If the geometry is altered, and the procedural component of the texture is simply recalculated. The artist touch ups would be the tricky part. Touch ups such as placeable, say a stain on the floor, could just be reapplied to the translated position.

Furthermore, since one knows what's procedural and what's artist generated, one could go a step further and provide a listing of all the items that need review, and further refine that by way of an ignore list -- stuff you know that doesn't need review.

This also completely ignores a drafting process: as geometry is being built you use procedural content with minimal, hopefully no, hand tuning and then layout the level until you're happy. Afterwards, touch up to your hearts content.
 
Let's say you have your finished terrain, it's working in-game, and you decide you want to add a cave. You're screwed. All the hand-drawn touch-ups will be lost. This is not an insignificant limitation.

Like I said, the programmers who only deal in abstract ideas and tech demos will dismiss the practical implications of this, but the development teams that actually have to produce shipping titles are going to feel it.

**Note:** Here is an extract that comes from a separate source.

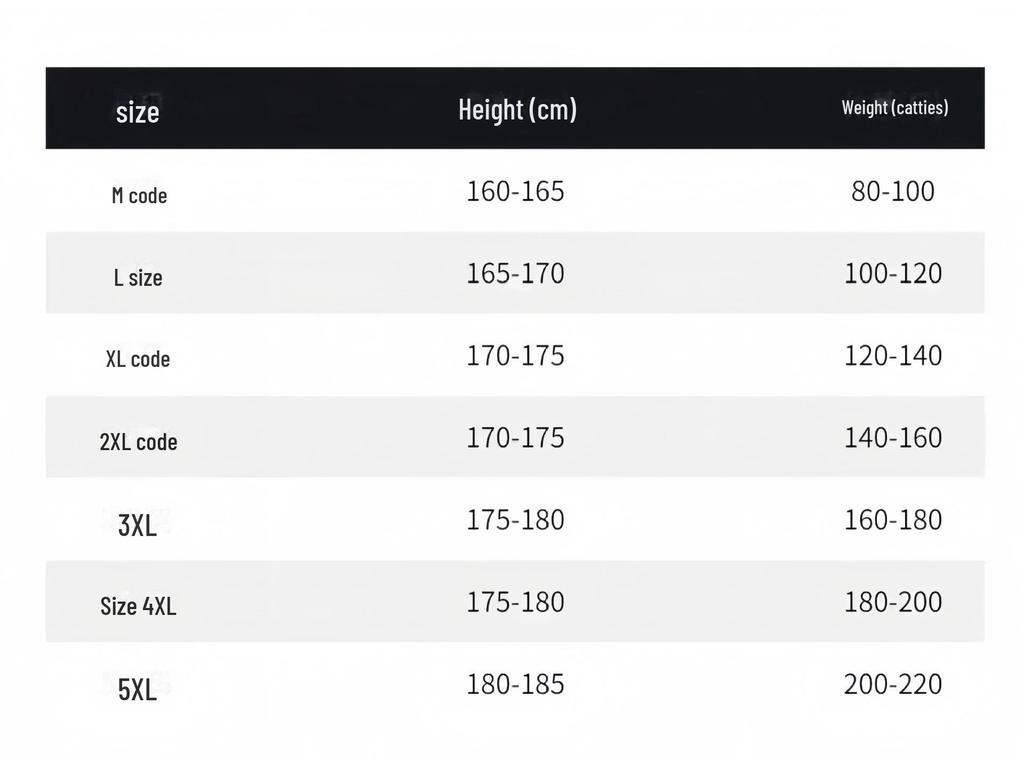Click the "Weight (catties)" column header
Viewport: 1024px width, 768px height.
[x=895, y=108]
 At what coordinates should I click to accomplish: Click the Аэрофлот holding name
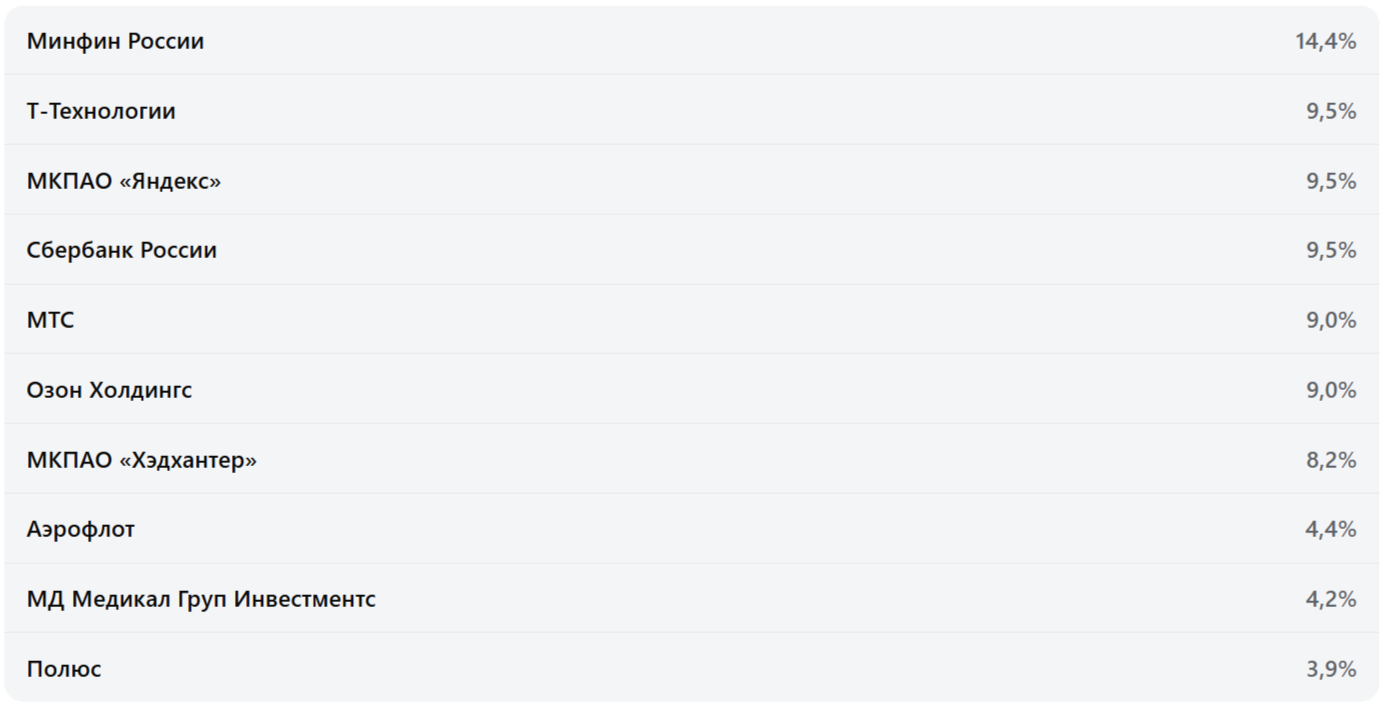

It's uneconomical not because of the unique texturing, but because it makes the production pipeline much more inflexible. I will be proven right once people start using the technology in a production environment.
 
Why would all the hand drawn touch ups be lost?

I'm sure the texture could be remapped to accomodate new geometry, leaving everything but the new geometry in place.
 
Let's say you have your finished terrain, it's working in-game, and you decide you want to add a cave. You're screwed. All the hand-drawn touch-ups will be lost. This is not an insignificant limitation.

Like I said, the programmers who only deal in abstract ideas and tech demos will dismiss the practical implications of this, but the development teams that actually have to produce shipping titles are going to feel it.

It's uneconomical not because of the unique texturing, but because it makes the production pipeline much more inflexible. I will be proven right once people start using the technology in a production environment.
It's up to the design tools to handle this sort of thing well. I wouldn't be worried about this being a problem until you've seen the actual design tools.